= Your assignment =
From the line containing "Task: Click the" through the last line of the records below, output every line exactly as it appears, but leave out the pictures.

═════ Exercise data ═════

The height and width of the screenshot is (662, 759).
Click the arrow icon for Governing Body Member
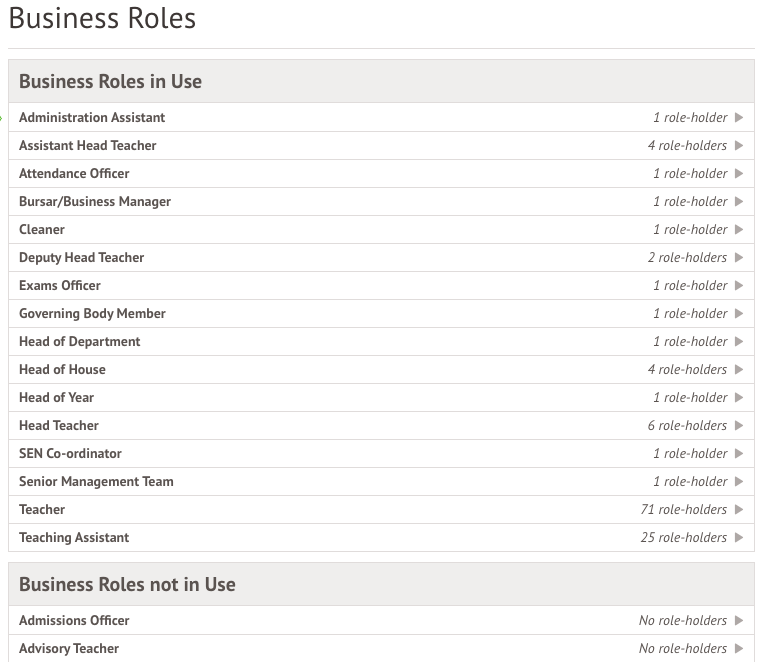coord(739,313)
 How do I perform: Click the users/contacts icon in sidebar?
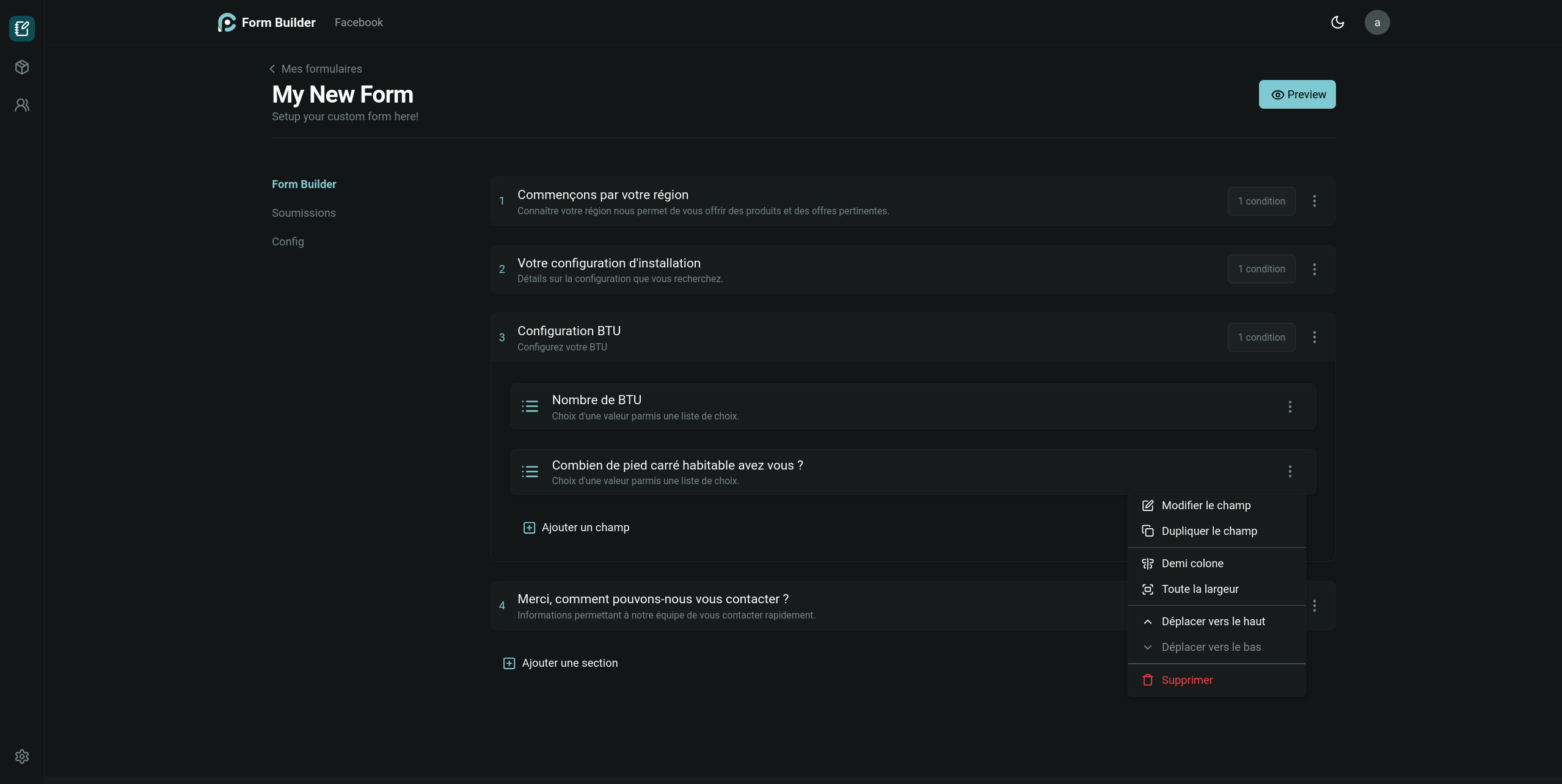(x=21, y=105)
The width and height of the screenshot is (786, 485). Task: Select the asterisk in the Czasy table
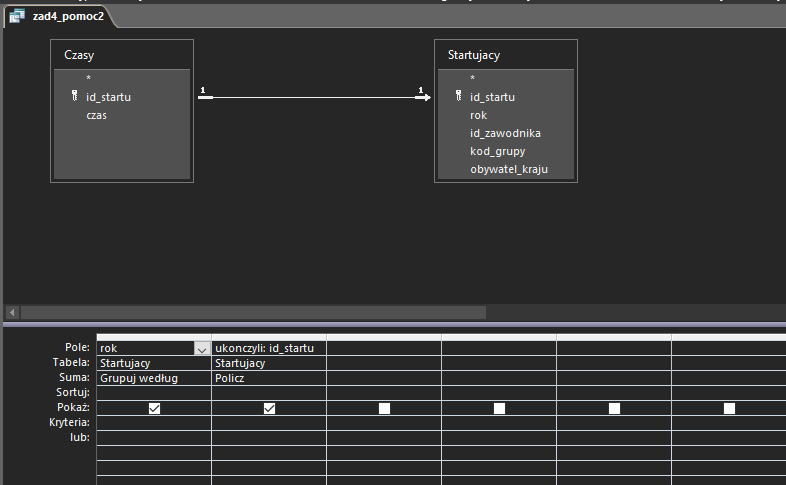coord(89,78)
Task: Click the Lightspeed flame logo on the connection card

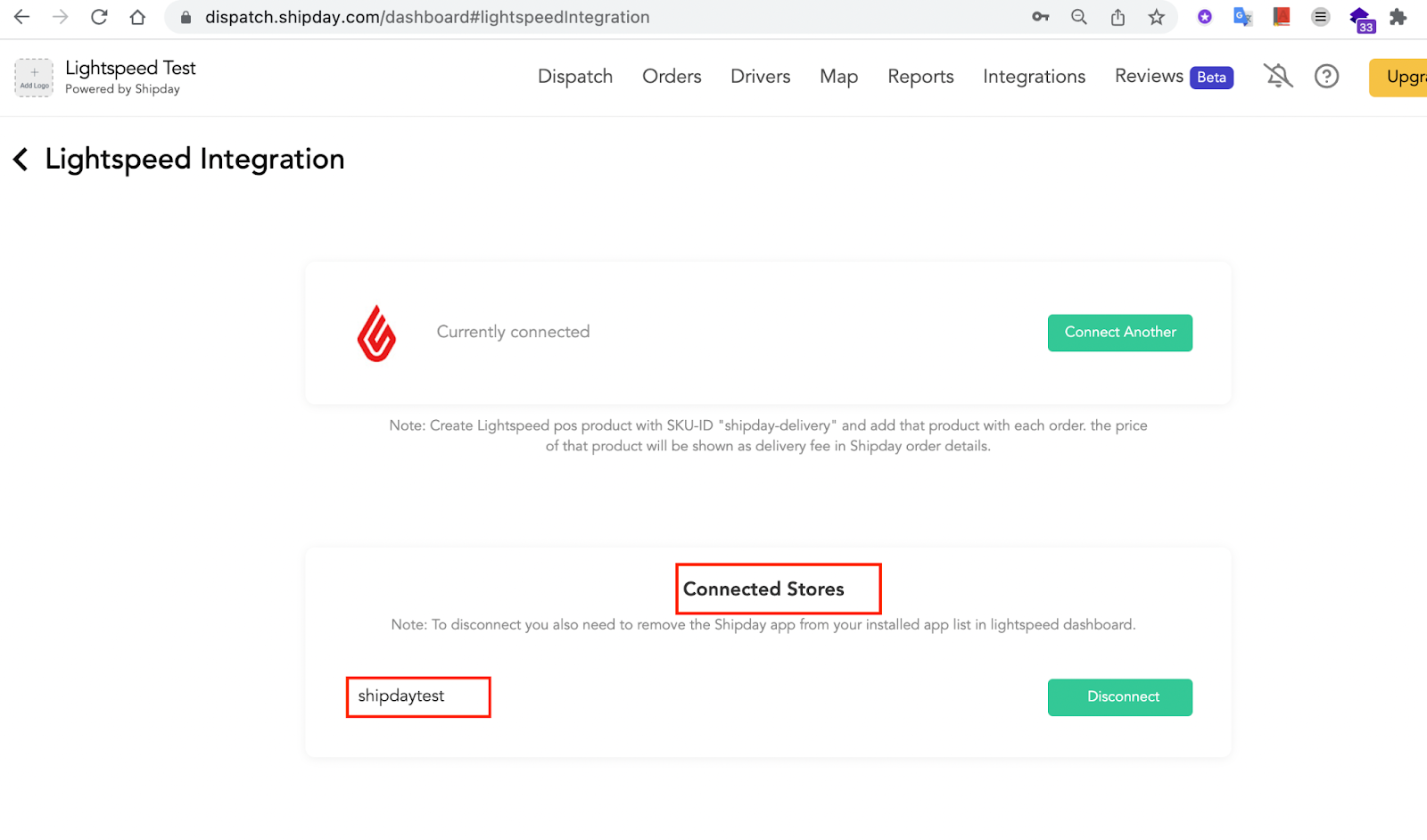Action: coord(375,333)
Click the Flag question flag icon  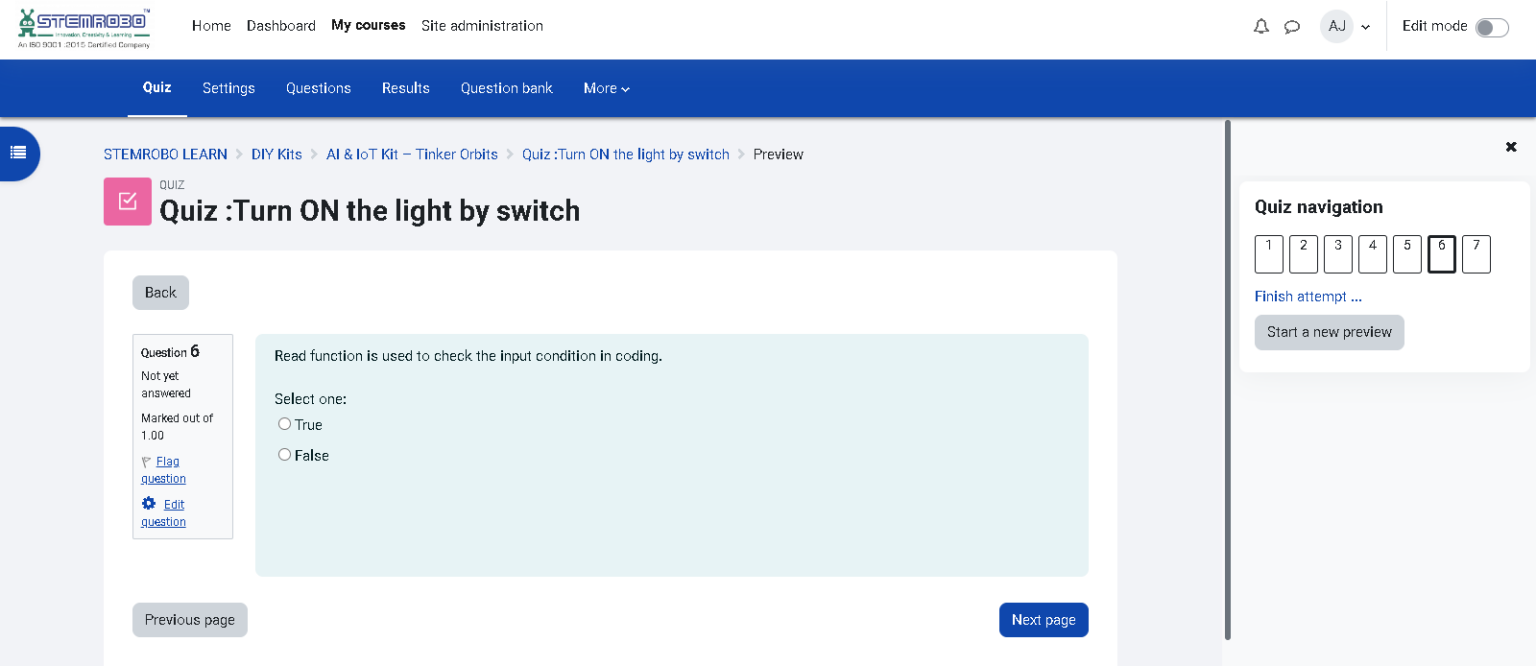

═════

= Solution to this problem =
Task: Click the Lightspeed flame logo on the connection card

Action: coord(375,333)
Click the Flag question flag icon  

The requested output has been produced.